Katerina Poladjan Zukunftsmusik

Übersetzungsförderung
Mit Förderung von Litrix.de auf Italienisch erschienen

Schwereloses Impromptu. Katerina Poladjan erzählt von der späten Sowjetunion

Sind wir auf einer Bühne gelandet? In einem Theater, wo gerade ein Stück von Anton Tschechow aufgeführt wird? Mit formvollendeter Galanterie nimmt der Schlafwagenschaffner Ippolit Iwanowitsch seine Nachbarin, die Krankenschwester Warwara in Empfang, und sie lässt sich von ihm hofieren, als sei sie eine Gräfin. Das Paar zelebriert ein heimliches Techtelmechtel, das sich aber nicht auf einem russischen Landsitz, sondern in einer sowjetischen Kommunalka mitten in einer Metropole zuträgt. Katerina Poladjan, 1971 in Moskau geboren und seit den späten siebziger Jahren in Deutschland zu Hause, lässt ihren perfekt komponierten Roman „Zukunftsmusik“ an einem einzigen Tag spielen, dem 11. März 1985. Dadurch erzeugt sie eine besondere Durchdringung von Zeit und Raum. Hauptschauplatz ist die überfüllte Kommunalka. Die Ära Gorbatschow beginnt, wovon ihr mehrköpfiges Heldenensemble aber noch nichts ahnt. In der Luft liegt es dennoch. Ihre Figuren stecken in einer Zeitfalte: Eine Epoche geht zu Ende, während sich etwas Neues andeutet, ohne tatsächlich greifbar zu sein. Warwaras Enkelin, die 20jährige Janka, erfährt während ihrer Nachtschicht in einer Glühbirnenfabrik irgendwo weit östlich von Moskau, dass der Oberste Sowjet gestorben sei, denn der Vorarbeiter hält ein Radio in die Höhe, aus dem Chopins Trauermarsch tönt. Allein diese Geste bringt das Verhältnis zur Macht auf den Punkt: Der Name des Staatsratsvorsitzenden fällt nicht. Der Staat ist eine diffuse, unsichtbare Größe, die alles bestimmt, genauso unvermeidlich wie die Luft zum Atmen.

Immer wieder gelingen Poladjan eindrückliche Szenen, die emblematisch werden: Wie der Ingenieursassistent Matwej Alexandrowitsch zu Hause in der Kommunalka den Küchentisch von Janka, ihrer Mutter Maria Nikolajewna und der Großmutter Warwara Michailowna beanstandet, weil er drei Zentimeter zu lang sei und damit gegen die Vorschriften verstoße.
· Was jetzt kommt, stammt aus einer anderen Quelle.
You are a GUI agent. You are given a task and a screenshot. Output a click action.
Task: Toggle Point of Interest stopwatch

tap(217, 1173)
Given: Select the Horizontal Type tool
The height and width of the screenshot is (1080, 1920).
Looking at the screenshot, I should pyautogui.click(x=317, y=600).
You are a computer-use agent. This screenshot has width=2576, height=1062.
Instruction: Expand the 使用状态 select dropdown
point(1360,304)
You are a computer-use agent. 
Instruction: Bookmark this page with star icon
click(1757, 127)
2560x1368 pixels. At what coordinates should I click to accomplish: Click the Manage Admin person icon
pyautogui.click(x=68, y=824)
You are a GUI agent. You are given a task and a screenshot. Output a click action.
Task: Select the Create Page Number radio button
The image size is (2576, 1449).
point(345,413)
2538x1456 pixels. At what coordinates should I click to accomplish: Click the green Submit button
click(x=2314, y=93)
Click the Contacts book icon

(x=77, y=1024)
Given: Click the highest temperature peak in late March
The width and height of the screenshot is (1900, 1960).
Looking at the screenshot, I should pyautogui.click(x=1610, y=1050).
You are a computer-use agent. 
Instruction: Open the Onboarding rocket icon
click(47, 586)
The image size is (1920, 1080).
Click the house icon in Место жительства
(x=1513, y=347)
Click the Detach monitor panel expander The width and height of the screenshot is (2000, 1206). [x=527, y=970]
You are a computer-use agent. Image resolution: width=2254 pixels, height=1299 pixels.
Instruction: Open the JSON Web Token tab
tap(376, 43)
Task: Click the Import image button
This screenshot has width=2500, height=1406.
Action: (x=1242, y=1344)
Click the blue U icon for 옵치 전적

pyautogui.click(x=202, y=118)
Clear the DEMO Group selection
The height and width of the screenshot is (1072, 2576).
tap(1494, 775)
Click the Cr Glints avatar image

Oder wie Maria kurze Zeit später in ihrem verwaisten Natur- und Völkerkunde-Museum, wo sie angestellt ist, vom Parterre mit dem ausgestopften Mammut in den Saal mit den Lemmingen wechselt, die um einen Elch herumwimmeln. Oder wie die Leute in einer langen Schlange an einem Geschäft anstehen, ohne zu wissen, was es dort zu kaufen gibt.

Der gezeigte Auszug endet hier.